Yeniden yoldayız 22 Nisan 2010 Perşembe. Dünya seyahatimin ikinci etabına başlamak üzere Türkiye’den uçakla ayrıldım. Nereye mi? Toronto’ya (Kanada). Bu sefer yalnız değilim; yanımda Buket de var. Toronto’da 3 gece kaldıktan sonra Vancouver’a, Kanada’nın öbür ucuna uçacağız. Bizi Toronto’da bu kadar kalmaya zorlayan sebep, orada yaşayan eski dostlarımızla, Pınar ve Taner’le -ve tabii kızları İmge ile- özlem gidermek.
Pınar-Taner çiftiyle, Toronto´da Bu arada ne mi oldu? Vladivostok’tan arabayı Yeni Kıta’ya gönderip, ben de uçakla evime döndükten sonra yaklaşık 5.5 ay geçti. Kanada’daki Maersk’ten (arabamı taşıyan nakliye firması) konteynerin Vancouver limanına varacağı güne ilişkin bilgi ulaştıktan sonra, arabamı teslim almak üzere Vancouver’a gittim. Maersk’ten daha once aldığım korku filmi etkisi yaratacak bilgilerin tamamının aksine, son derece sorunsuz bir operasyonla gümrük işlemlerini tamamladım. Liman bölgesine görevlilerden başkasının giremiyor olması nedeniyle “kamyoncu” (trucker) firma aracılığı ile konteynerinizi getirtip, onlara ait depoda aracınızı teslim alıyorsunuz. Teslim alıyorsunuz da, benim gibi aracınızın 3. şahıs mali mesuliyet sigortasını önceden yaptırmamış olursanız, arabanızı kullanmanıza müsaade etmiyorlar.

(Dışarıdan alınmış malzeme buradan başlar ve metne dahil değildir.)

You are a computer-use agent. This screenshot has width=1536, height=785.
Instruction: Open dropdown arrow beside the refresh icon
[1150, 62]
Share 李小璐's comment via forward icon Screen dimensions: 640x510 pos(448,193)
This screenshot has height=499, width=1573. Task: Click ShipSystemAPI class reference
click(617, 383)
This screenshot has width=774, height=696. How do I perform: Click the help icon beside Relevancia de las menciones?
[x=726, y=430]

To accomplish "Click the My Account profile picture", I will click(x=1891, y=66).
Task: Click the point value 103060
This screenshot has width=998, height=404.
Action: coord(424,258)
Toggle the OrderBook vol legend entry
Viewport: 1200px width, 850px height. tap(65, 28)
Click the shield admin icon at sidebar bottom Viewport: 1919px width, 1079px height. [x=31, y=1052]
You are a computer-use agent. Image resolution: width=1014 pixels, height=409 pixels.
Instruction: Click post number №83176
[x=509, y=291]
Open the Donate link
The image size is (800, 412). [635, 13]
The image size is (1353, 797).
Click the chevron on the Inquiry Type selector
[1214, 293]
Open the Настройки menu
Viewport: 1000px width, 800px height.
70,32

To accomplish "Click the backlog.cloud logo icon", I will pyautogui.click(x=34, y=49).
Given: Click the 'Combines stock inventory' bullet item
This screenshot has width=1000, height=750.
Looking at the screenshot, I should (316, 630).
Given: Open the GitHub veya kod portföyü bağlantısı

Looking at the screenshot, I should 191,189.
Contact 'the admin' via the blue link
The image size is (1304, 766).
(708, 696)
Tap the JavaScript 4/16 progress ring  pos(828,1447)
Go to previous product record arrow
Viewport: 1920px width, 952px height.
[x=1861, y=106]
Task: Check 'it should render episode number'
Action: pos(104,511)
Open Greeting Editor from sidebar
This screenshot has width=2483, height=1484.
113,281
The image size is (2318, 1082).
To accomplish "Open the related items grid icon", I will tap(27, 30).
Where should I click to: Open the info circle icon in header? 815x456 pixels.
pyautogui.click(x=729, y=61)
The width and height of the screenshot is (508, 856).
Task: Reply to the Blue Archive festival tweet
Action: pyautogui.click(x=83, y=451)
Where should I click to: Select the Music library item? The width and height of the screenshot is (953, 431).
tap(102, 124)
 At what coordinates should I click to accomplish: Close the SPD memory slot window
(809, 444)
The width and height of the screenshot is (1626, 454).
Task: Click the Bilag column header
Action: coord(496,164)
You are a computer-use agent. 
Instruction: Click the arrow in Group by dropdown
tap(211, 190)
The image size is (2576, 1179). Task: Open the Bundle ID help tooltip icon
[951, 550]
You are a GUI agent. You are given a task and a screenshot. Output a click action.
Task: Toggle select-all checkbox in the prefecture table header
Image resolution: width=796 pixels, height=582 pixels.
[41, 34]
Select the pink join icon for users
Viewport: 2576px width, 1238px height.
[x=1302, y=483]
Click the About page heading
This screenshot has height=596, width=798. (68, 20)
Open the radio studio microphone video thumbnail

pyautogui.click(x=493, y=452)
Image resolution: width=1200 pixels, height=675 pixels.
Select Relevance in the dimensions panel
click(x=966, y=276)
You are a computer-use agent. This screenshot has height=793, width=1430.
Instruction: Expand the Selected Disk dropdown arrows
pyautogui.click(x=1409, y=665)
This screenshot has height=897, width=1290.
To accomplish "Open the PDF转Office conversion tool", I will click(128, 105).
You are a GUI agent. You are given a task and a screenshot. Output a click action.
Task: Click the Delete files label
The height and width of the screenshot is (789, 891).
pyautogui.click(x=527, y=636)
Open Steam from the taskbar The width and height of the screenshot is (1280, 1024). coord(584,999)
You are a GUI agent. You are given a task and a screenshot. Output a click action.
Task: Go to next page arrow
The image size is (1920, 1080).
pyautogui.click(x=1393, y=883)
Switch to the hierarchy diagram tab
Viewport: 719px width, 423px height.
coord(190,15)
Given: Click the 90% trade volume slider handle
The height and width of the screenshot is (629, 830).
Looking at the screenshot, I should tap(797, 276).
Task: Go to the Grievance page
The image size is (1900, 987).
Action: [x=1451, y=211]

E, ne yapacağız? Kamyoncu şirketinin ofisinden birkaç sigorta şirketini telefonla aradım. Hayatlarında yabancı plâkalı bir araca sigorta yapmadıklarından, kimse bu işin prosedürünü bilmiyor. Sonunda, bu tür bir sigortayı böyle alelacele yaptıramayacağım ortaya çıktı. Bu durumda, Lando’yu alıp da otele dönmek fikri suya düşmüş ve “B plânı”nı uygulamaya koyma zorunluluğu hâsıl olmuştu; olmayan B plânını… Lando’yu üzerine yükleyip de naklettirebileceğim bir çekici için ofisteki Sophie’den yardım istedim. Bana hemen bir çekici firması buldu.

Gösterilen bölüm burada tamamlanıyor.